COURT OF APPEALS OF OHIO SECOND APPELLATE DISTRICT CHAMPAIGN COUNTY
Sep 13, 2019
2019 Ohio 3685 (Ohio Ct. App. 2019)

Opinion

Appellate Case No. 2019-CA-2

09-13-2019

TODD A. COMBS Plaintiff-Appellant v. AMY L. COMBS Defendant-Appellee

TODD A. COMBS, 5900 Gilbert Road, North Lewisburg, Ohio 43060 Plaintiff-Appellant, Pro Se RONALD C. TOMPKINS, Atty. Reg. No. 0030007, 121 South Main Street, Urbana, Ohio 43078 Attorney for Defendant-Appellee


Trial Court Case No. 2018-DR-63 (Appeal from Common Pleas Court - Juvenile Division)

OPINION

TODD A. COMBS, 5900 Gilbert Road, North Lewisburg, Ohio 43060 Plaintiff-Appellant, Pro Se RONALD C. TOMPKINS, Atty. Reg.

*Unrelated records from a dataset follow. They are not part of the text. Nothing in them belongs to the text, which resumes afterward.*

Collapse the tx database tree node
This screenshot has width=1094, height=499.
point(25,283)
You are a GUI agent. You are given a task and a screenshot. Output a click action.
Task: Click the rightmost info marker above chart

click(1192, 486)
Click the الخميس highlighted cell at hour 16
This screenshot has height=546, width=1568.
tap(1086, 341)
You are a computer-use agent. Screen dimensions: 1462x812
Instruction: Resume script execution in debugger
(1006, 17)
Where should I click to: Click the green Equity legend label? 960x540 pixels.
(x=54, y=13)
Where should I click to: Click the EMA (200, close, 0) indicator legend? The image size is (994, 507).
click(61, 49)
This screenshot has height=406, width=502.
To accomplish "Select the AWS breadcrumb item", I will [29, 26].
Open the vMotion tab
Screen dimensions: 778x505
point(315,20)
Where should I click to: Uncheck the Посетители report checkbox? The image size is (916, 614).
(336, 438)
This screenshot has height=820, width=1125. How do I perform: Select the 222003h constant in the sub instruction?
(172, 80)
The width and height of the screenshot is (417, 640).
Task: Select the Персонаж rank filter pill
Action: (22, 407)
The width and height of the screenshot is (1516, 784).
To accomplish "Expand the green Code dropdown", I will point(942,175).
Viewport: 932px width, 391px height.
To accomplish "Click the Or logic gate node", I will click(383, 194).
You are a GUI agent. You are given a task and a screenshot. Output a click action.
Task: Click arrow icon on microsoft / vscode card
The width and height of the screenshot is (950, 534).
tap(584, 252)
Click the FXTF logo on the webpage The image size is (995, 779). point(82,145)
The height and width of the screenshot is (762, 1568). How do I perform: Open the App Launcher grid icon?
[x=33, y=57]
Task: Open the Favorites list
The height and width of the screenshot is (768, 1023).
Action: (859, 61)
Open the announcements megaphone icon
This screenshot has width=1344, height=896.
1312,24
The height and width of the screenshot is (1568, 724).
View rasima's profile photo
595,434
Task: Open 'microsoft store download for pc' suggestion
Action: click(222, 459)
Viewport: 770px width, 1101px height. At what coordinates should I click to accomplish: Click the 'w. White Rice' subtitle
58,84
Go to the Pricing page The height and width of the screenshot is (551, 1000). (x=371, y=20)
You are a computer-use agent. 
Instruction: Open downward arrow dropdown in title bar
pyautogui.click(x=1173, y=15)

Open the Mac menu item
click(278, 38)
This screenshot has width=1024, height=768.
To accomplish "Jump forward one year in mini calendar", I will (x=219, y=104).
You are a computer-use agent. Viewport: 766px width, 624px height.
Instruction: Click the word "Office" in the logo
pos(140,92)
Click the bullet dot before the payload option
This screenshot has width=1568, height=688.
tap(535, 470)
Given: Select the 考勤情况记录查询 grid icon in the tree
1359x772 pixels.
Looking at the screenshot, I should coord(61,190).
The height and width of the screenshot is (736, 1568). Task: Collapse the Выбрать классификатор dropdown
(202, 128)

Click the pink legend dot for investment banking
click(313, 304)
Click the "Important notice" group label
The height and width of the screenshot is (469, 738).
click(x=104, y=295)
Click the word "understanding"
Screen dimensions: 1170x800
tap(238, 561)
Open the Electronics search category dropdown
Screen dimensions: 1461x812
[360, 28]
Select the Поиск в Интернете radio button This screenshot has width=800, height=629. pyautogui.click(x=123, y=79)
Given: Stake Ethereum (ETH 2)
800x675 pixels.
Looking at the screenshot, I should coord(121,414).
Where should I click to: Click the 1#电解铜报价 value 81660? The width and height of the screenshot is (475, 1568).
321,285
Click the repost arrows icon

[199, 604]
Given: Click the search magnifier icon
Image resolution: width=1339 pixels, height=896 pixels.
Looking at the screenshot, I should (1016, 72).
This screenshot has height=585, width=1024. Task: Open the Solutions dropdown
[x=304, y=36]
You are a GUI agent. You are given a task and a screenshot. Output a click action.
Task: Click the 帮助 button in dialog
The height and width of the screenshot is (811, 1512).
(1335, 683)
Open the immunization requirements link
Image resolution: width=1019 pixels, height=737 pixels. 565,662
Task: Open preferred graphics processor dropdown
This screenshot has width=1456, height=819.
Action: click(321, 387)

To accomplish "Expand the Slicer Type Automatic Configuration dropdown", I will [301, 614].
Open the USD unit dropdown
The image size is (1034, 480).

No. 0030007, 121 South Main Street, Urbana, Ohio 43078 Attorney for Defendant-Appellee HALL, J.

{¶ 1} Todd A. Combs appeals pro se from the trial court's judgment entry granting him a divorce from appellee Amy L. Combs on the grounds of incompatibility and resolving all issues between them.

{¶ 2} The trial court's divorce decree incorporated a partial agreed judgment entry in which the parties voluntarily resolved nearly all issues. One issue on which they did not agree concerned gifts made by Todd's parents during the marriage. The record reflects that Todd's parents owned a house and farmland with a fair market value of $225,000. During the parties' marriage, Todd's parents conveyed the property to Todd and Amy for a below-market-value purchase price of $100,000. Todd's parents also made a gift of $20,000 for a down payment, leaving Todd and Amy with an $80,000 mortgage that was in both of their names.

For purposes of clarity, we will refer to the parties by their first names. --------

{¶ 3} In the proceedings below, the parties disputed whether the $125,000 difference between the purchase price of the property and its fair market value constituted a gift to Todd and Amy or to Todd alone. The parties similarly disputed whether the $20,000 provided for a down payment constituted a gift to Todd and Amy or to Todd alone. At a hearing on the issue, Todd presented testimony from his mother, his father, and two siblings. Each of these witnesses essentially testified that Todd had worked on the family farm for many years, that his parents wanted him to have it, and that the discounted-value gift and the down-payment gift were intended for him alone. Todd also testified to the same effect. For her part, Amy testified that Todd's parents had sold the house to her and Todd and that both of their names were on the deed and the mortgage.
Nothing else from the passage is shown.